Report of "core show locks" on deadlock.

By: Alex Villacís Lasso (a_villacis) 2012-01-31 11:55:52.614-0600

gdb -ex "thread apply all bt" --batch /usr/sbin/asterisk `pidof asterisk` > /tmp/backtrace-threads.txt

By: Alex Villacís Lasso (a_villacis) 2012-01-31 12:20:39.870-0600

Found the loop:

Thread ID: 0x42826940
Holds: 0x2aaadc1354f0 0x2aaab97ac790 0x2aaadc17ef90
Waits: 0x50f1b90

Thread ID: 0x418c6940
Holds: 0x50f1b90
Waits: 0x2aaadc17ef90

All the other threads are innocent bystanders.

By: Alex Villacís Lasso (a_villacis) 2012-01-31 14:40:17.199-0600

I have marked this bug as a regression because the patch that is supposed to fix ASTERISK-18092 is probably the one that introduced this bug.

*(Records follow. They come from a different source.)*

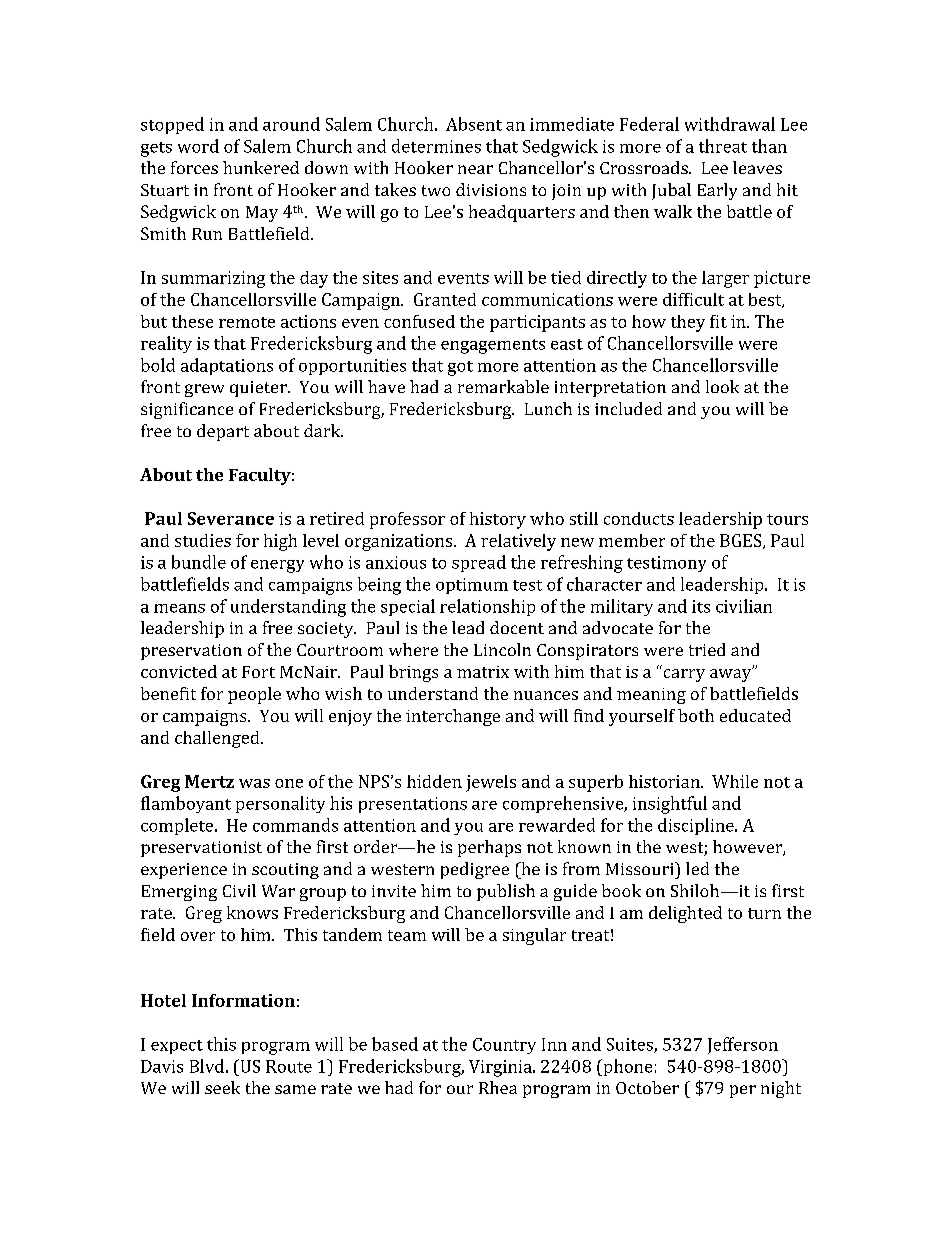 This page has height=1233, width=952. What do you see at coordinates (198, 146) in the page?
I see `word` at bounding box center [198, 146].
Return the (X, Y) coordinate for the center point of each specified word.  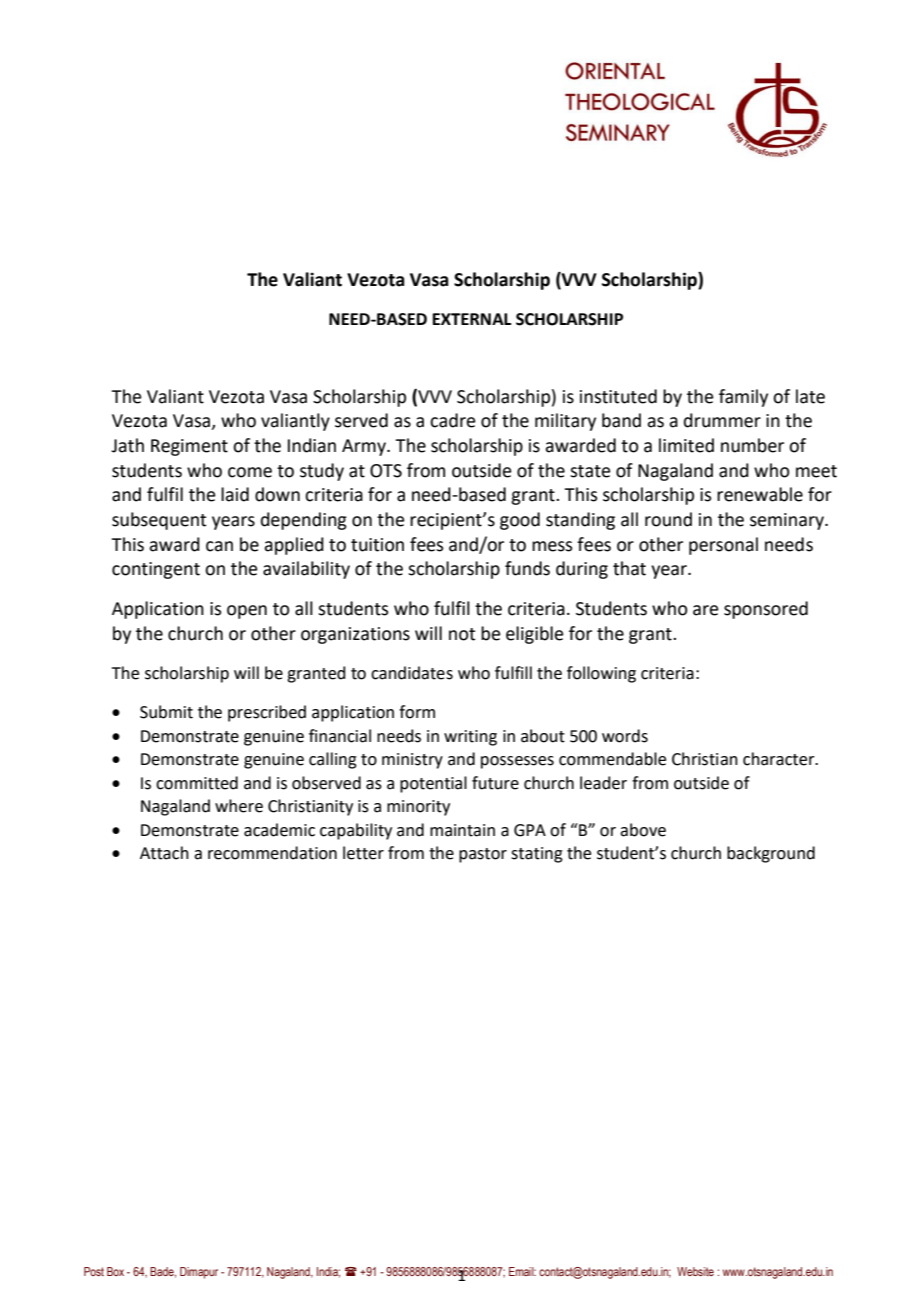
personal (723, 546)
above (643, 830)
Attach (164, 853)
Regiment (189, 447)
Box (115, 1271)
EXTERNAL (472, 319)
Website (695, 1271)
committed (197, 783)
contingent (156, 570)
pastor (483, 855)
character (780, 759)
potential (433, 784)
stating (537, 855)
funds (527, 568)
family (743, 398)
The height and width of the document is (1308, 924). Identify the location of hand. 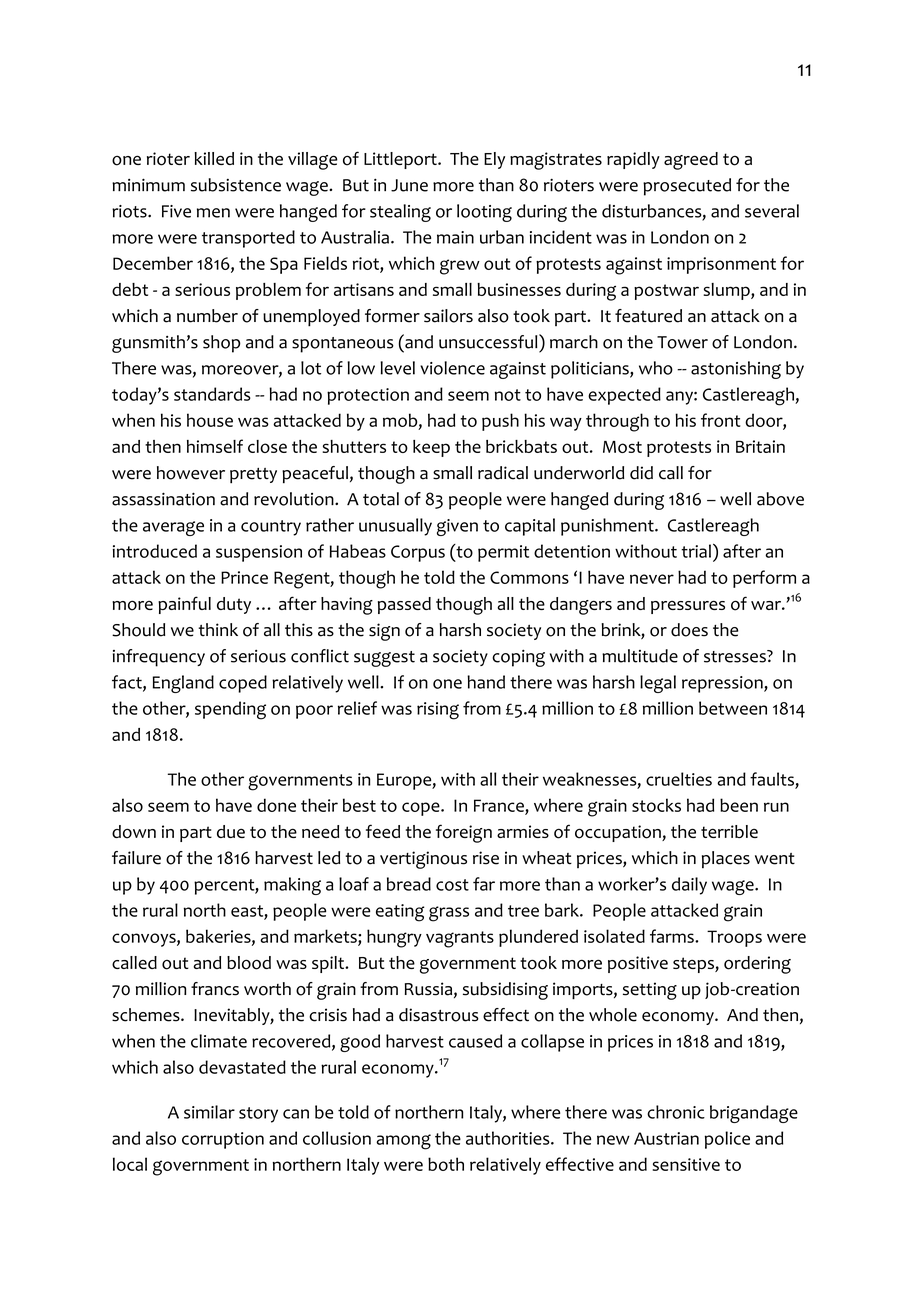
(486, 682).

By: Alex Villacís Lasso (a_villacis) 2012-01-31 15:07:28.864-0600

This is what I believe is happening:

The user is running a script that periodically invokes the AMI action "Agents", which is handled by action_agents() in channels/chan_agent.c:1499. This function traverses the agent list, and for each one first takes a lock on struct agent_pvt *p (chan_agent.c:1516), then attempts to take a lock on p->owner (a channel of type Agent, I think) at chan_agent.c:1534, in order to check whether this is a bridged channel. This second lock is the one that is introduced by the patch that "fixes" ASTERISK-18092.

Meanwhile, in another thread, some frames need to be written to the Agent/xxxx channel, at ast_write() in main/channel.c:4767 . In channel.c:4774, a lock is taken on the channel (which happens to be the one at p->owner), and then the tech-specific write method is invoked at channel.c:5032. For Agent channels, this method is agent_write() at channels/chan_agent.c:691. This method extracts tech_pvt from the channel (which happens to be the one picked up in the other thread at line 1516), then attempts to take a lock on it. Therefore, a deadlock.

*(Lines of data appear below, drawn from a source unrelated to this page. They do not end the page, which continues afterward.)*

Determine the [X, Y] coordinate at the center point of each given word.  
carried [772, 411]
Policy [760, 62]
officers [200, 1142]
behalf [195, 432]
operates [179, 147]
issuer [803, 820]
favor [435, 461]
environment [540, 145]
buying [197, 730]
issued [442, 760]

I was about to perform what amounts to a revert of the fix for ASTERISK-18092, but then I looked in the CHANGELOG and realized this other issue. Also, I found an inconsistency in the handling of the Agents action as compared to the commands "agent show" and "agent show online". If the thread holds a lock on agent_pvt, and should then take a lock on agent_pvt->owner, then agents_show() at line 1702 and agents_show_online() at line 1771 must have the same lock taken in order to be consistent with the "fix" for action_agents(). On the other hand, I originally decided to revert the change in action_agents() in order to make the function consistent with agents_show() and agents_show_online() which do not take the lock.

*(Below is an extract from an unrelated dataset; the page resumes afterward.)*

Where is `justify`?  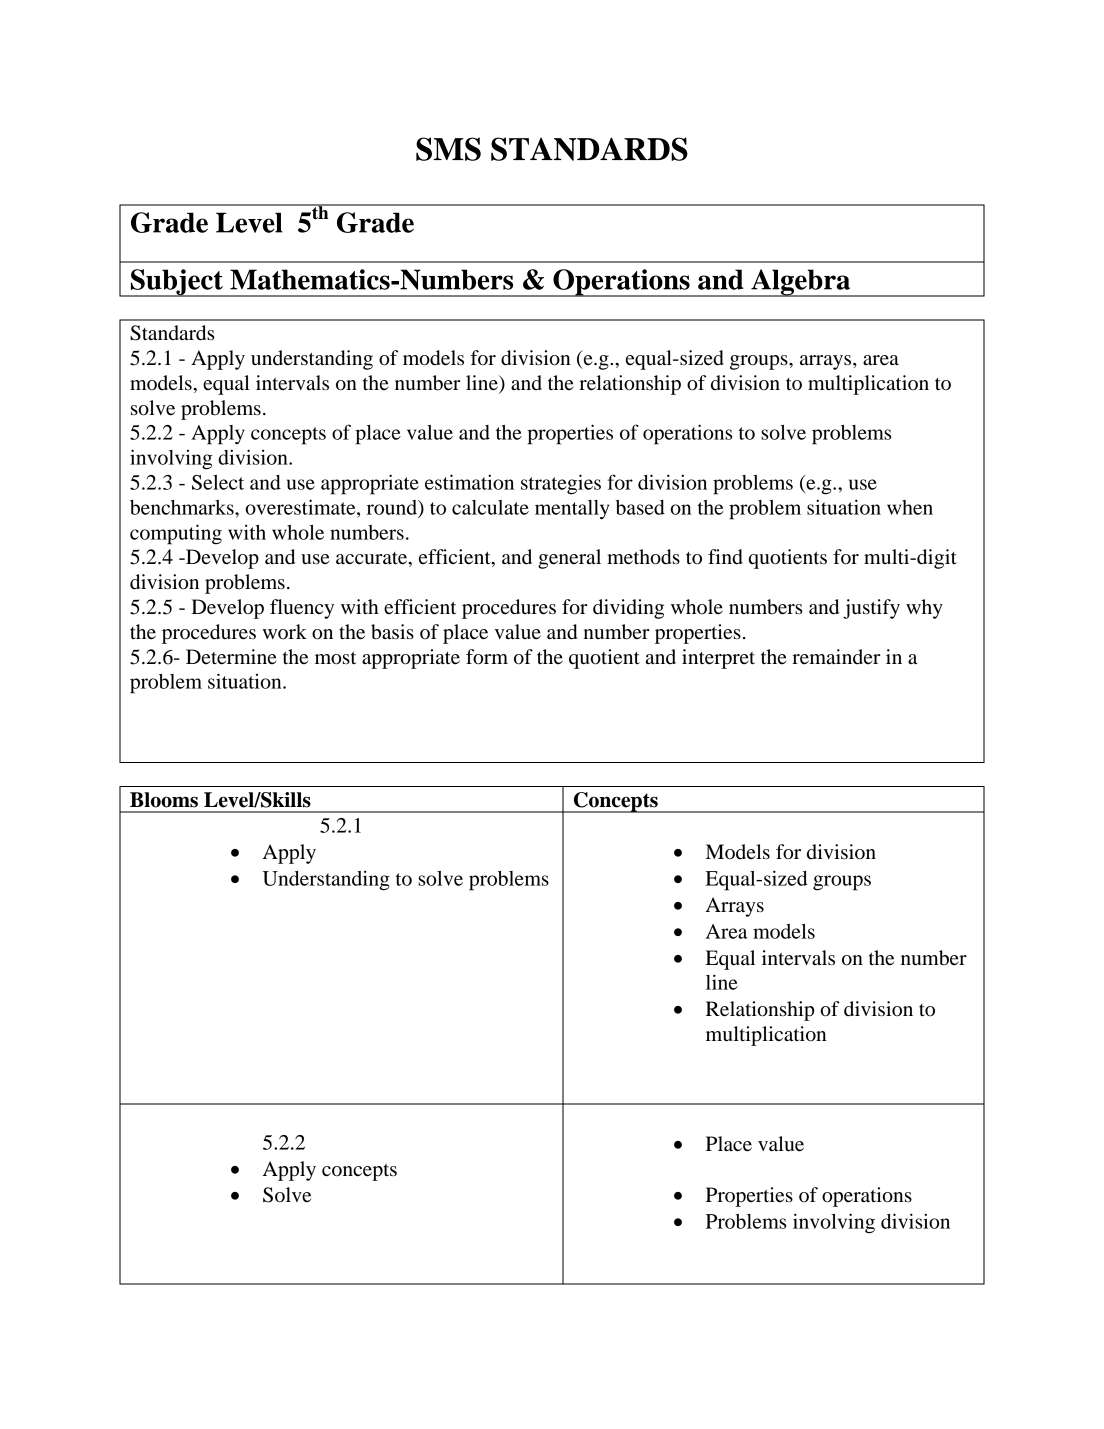 justify is located at coordinates (871, 609).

By: Alex Villacís Lasso (a_villacis) 2012-01-31 16:01:11.304-0600

Patch to add deadlock avoidance on action agents, agent show, agent show online as done elsewhere in chan_agent.c.

By: Jonathan Rose (jrose) 2012-02-01 09:02:48.539-0600

https://wiki.asterisk.org/wiki/display/AST/Locking+in+Asterisk

"As a side note, if you ever find yourself in the position where you are designing a program and think using deadlock avoidance is a quick solution for a concurrency problem you run into, it is not. Running into a deadlock almost certainly means your design is flawed. I'd go as far as to say if you ever find yourself designing a system with multiple locks held at the same time, your design is flawed. Seriously, anyone who reads this remember this, and say it to yourself every time you create a new mutex."
– David Vossel

The real answer here is probably to unify the locking order.

By: Jonathan Rose (jrose) 2012-02-01 14:22:26.423-0600

https://reviewboard.asterisk.org/r/1708/

I posted a different patch to reviewboard.  I'm also attaching it to the issue, if you could report whether or not this works, that would be very helpful.

By: Jonathan Rose (jrose) 2012-02-02 11:56:52.543-0600

Updated to current version of patch on reviewboard.  Please test this instead.